Existing legal provisions give the transitional justice commissions room for amnesty even in serious cases of human rights violations. The 2015 order said convicts in cases related to rape, extrajudicial killing, enforced disappearance and torture cannot be granted amnesty.
But according to Rajbhandari, no work has yet been done for the amendment even five years after the court order.
“The law will not be amended without an agreement among the parties,” said human rights lawyer Bandi.
Sharma of the Truth and Reconciliation, on the other hand, expects the amendment to happen soon.
“We expect that the Act will be revised as per the Supreme Court decisions while deciding about the tenure of the commissions,” said Sharma.
The commissioners request, however, is unlikely to be fulfilled.
“I don’t think it is possible to extend by four years,” said Rajbhandari
It is not only victims and the human rights campaigners within the country that are concerned about the lack of progress in transitional justice.

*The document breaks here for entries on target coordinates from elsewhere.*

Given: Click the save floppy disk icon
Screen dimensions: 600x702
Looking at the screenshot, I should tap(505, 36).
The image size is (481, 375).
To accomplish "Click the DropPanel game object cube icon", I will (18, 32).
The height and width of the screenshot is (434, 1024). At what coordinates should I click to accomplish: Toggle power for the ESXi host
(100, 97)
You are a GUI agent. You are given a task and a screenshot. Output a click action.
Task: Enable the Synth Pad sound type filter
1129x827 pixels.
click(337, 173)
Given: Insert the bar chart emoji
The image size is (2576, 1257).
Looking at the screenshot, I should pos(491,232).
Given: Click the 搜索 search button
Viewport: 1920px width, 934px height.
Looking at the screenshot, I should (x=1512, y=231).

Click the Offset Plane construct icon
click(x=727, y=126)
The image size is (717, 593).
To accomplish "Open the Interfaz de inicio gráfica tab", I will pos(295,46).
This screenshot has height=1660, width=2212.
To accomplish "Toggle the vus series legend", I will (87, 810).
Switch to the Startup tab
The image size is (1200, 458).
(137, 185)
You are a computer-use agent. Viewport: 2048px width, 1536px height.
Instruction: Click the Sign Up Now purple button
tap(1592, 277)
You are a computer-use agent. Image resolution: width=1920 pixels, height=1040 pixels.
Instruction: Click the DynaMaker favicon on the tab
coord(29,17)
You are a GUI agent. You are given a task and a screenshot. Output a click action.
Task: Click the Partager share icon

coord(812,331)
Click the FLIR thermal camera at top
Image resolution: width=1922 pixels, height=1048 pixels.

Last week, on the eve of the 14th anniversary of the signing of the peace deal between the government and the rebels, the New York-based Human Rights Watch and Kathmandu-based Advocacy Forum jointly published a report expressing concern over the lack of progress in transitional justice and warned this could invite international jurisdiction.
The international community has already acted on violations during the decade-long conflict.
In 2013, Nepal Army Colonel Kumar Lama was arrested in London for his alleged involvement in illegal arrests, disappearances, torture and extrajudicial killings during the insurgency. His charges were cleared in September 2016.
In July 2016, then CPN (Maoist Centre) chief Dahal was forced to cancel his visit to Australia fearing arrest on the charges of abductions and extrajudicial executions that took place during the insurgency after some civil society members filed a complaint against him with the New South Wales state government.
Dahal, who was scheduled to inaugurate a convention of the People’s Progressive Forum Australia, his party’s foreign wing, in Sydney, promptly pulled out of the event.
Rights observers say these two incidents had then prompted the political leadership to attempt to find a resolution to transitional justice in the homeland.
But there has been little progress since.
But Dhungana has a warning for Nepal’s political leadership that the world is watching the transitional justice process in Nepal and there could be a foreign intervention if victims appeal to the international community.
“It is already too late,” said Dhungana. “It is possible that the cases of human rights violations from the war era will be internationalised and tried in international courts.”